- Battle of Écija: The Taifa kingdoms in 1037
| Date | 3 October 1039 |
| Location | Écija |
| Result | Coalition victory |

Belligerents
- Zirid Taifa of Granada Taifa of Carmona Taifa of Málaga: Abbadid Taifa of Seville

Commanders and leaders
- Badis ibn Habus Samuel ibn Naghrela Idris I al-Muta'ayyad Muhammad ibn Abdallah al-Birzali: Ismail ibn Abbad †

Strength
- Unknown: Unknown

Casualties and losses
- Unknown: Unknown

= Battle of Écija (1039) =

1039 battle near Écija in Spain

The Battle of Écija (1039) took place near Écija on 3 October 1039. The forces of the Taifa of Seville led by Ismail ibn Abbad fought the allied forces of the Taifa of Málaga, Taifa of Granada and the Taifa of Carmona.
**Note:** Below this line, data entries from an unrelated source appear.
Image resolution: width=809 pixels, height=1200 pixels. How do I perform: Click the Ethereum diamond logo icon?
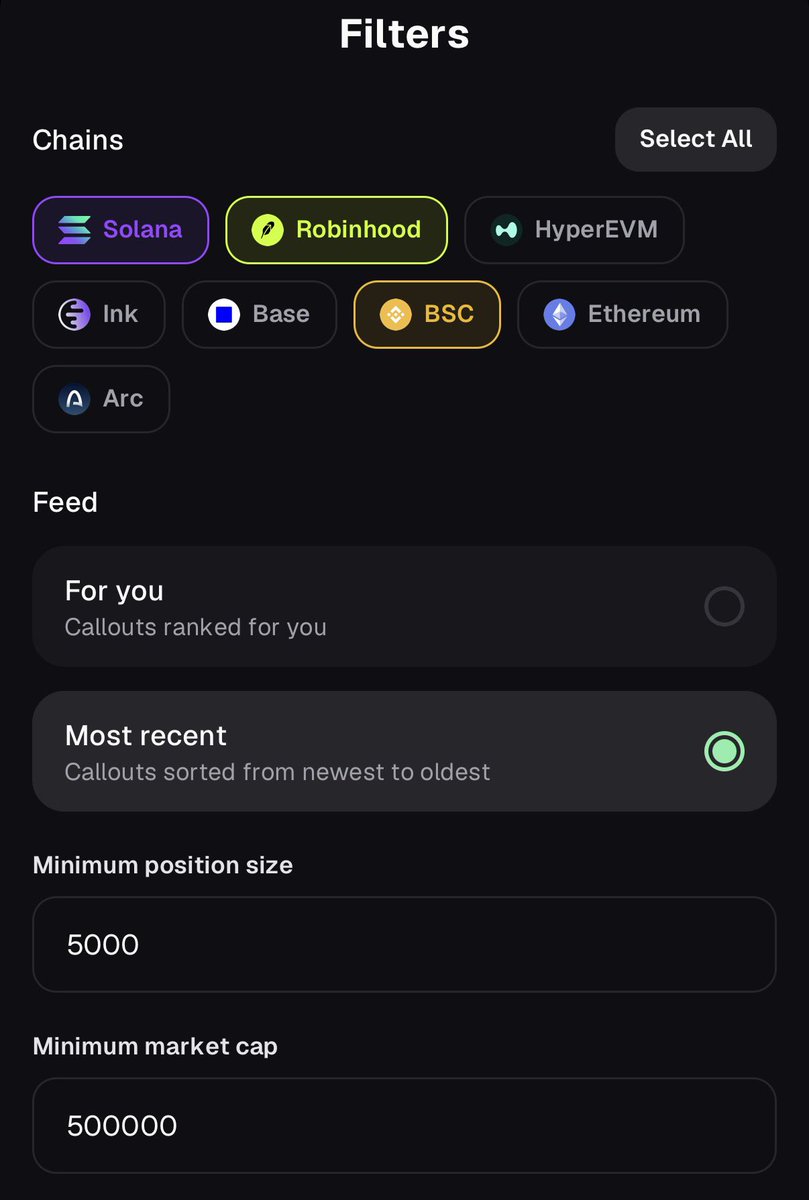coord(559,314)
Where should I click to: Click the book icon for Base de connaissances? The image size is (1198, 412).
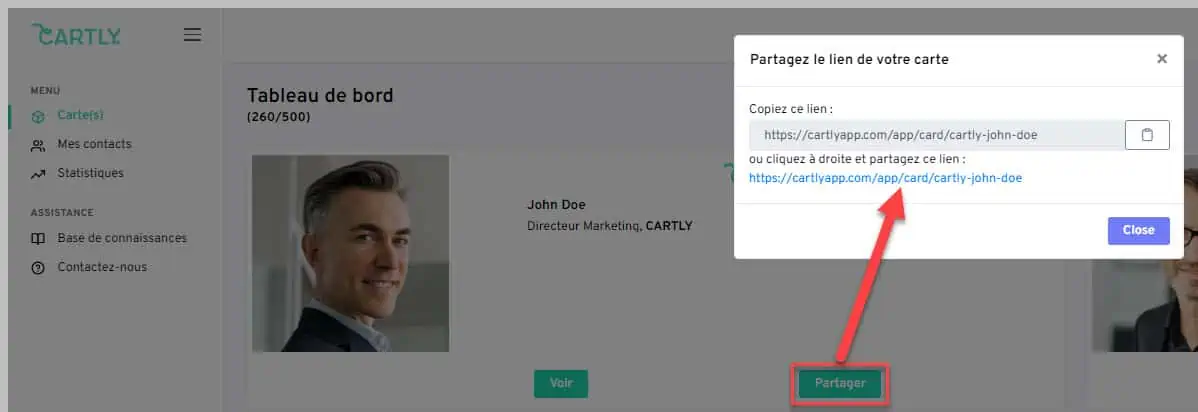click(x=38, y=239)
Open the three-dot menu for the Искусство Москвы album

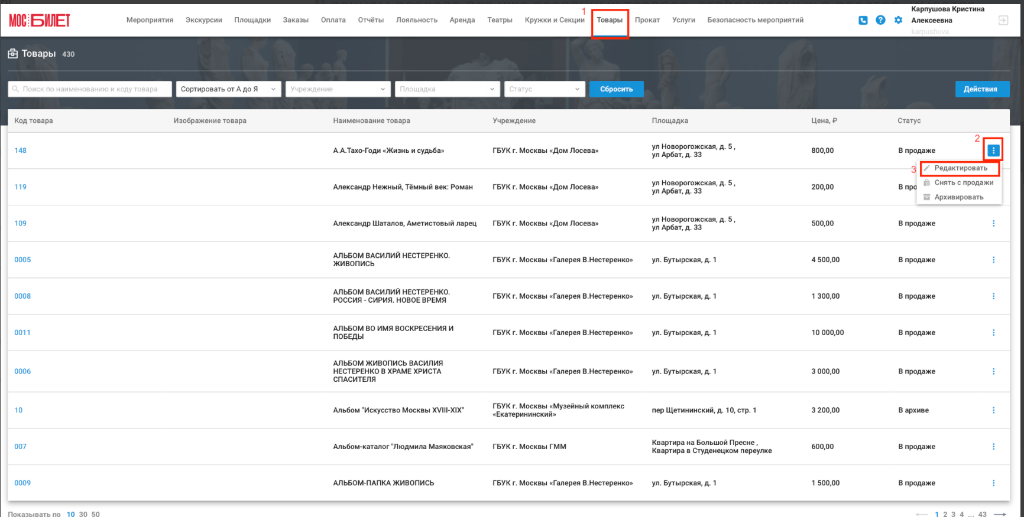(x=993, y=410)
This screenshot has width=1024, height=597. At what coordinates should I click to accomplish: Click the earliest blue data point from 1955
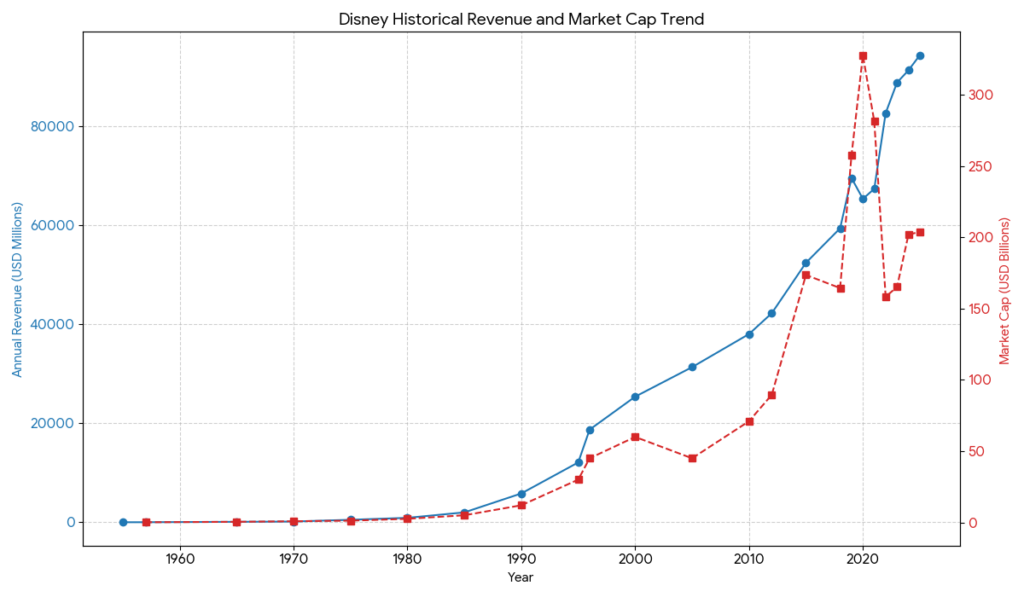tap(122, 521)
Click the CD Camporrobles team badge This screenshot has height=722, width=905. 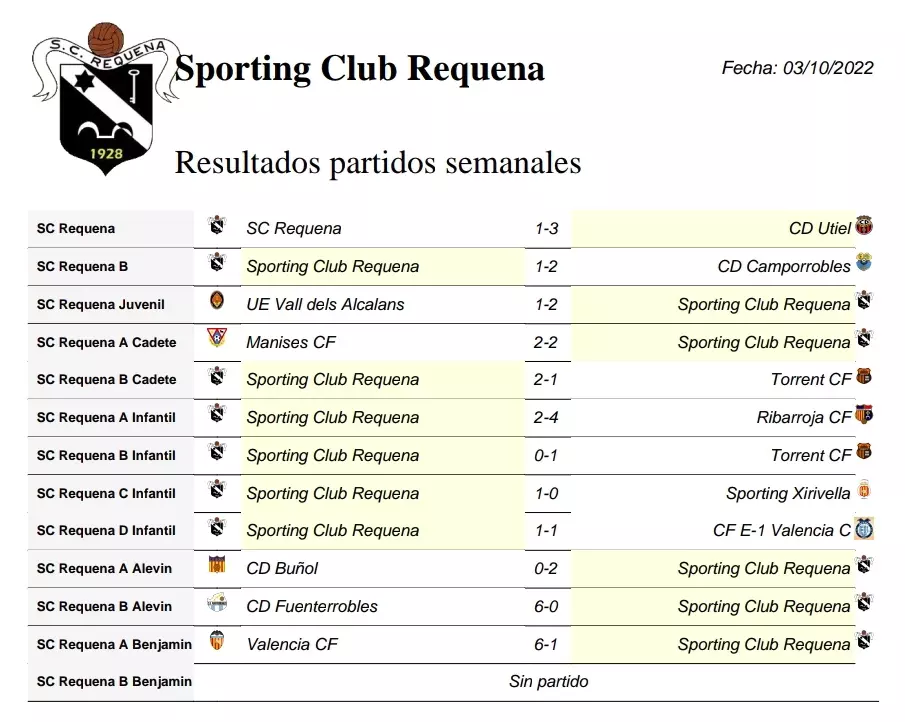[864, 263]
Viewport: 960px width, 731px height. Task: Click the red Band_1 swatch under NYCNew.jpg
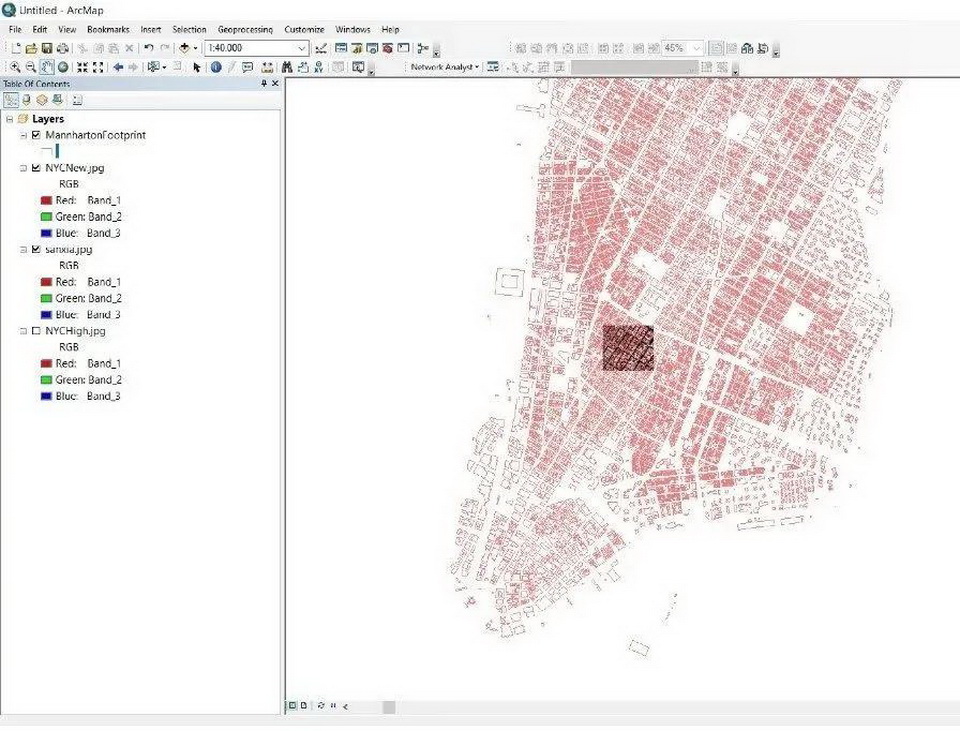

The battle was a response to the Abbadid dynasty expansionist policies in the neighboring Taifas territories. The battle ended with a coalition victory and the death of Ismail ibn Abbad.
== Background ==
In order to conquer the neighboring cities of Seville ruled by the false Hisham II, Ismail ibn Muhammad ibn Abbad launched a campaign in which he defeated and executed Yahya ibn Ali ibn Hammud al-Mu'tali in 1036. Some sources say that Yahya was preparing a siege on Seville from Carmona. Once he left the city to reconnoiter, he was ambushed and killed^{.} Ibn Abbad then attacked his former ally Muhammad ibn Abdallah al-Birzali and seized Osuna and Écija, eventually besieging Carmona. Muhammad al-Birzali feared the Abbadid expansionist campaign and an anti-Abbadid coalition formed with Badis ibn Habus, king of the Taifa of Granada and Idris I al-Muta'ayyad, king of the Taifa of Málaga.

== Battle ==
The allies were led by Badis ibn Habus and his vizier Samuel ibn Naghrillah. They confronted Ismail ibn Abbad near Écija, where the latter was defeated and killed, ending his campaign in the region.

== Aftermath ==
The towns of Osuna and Écija were likely re-captured by Muhammad ibn Abdallah al-Birzali. He continued his reign in Carmona until he was defeated and killed by Samuel ibn Naghrillah's Taifa of Granada forces, adding Écija to the realm of Badis ibn Habus kingdom in 1044.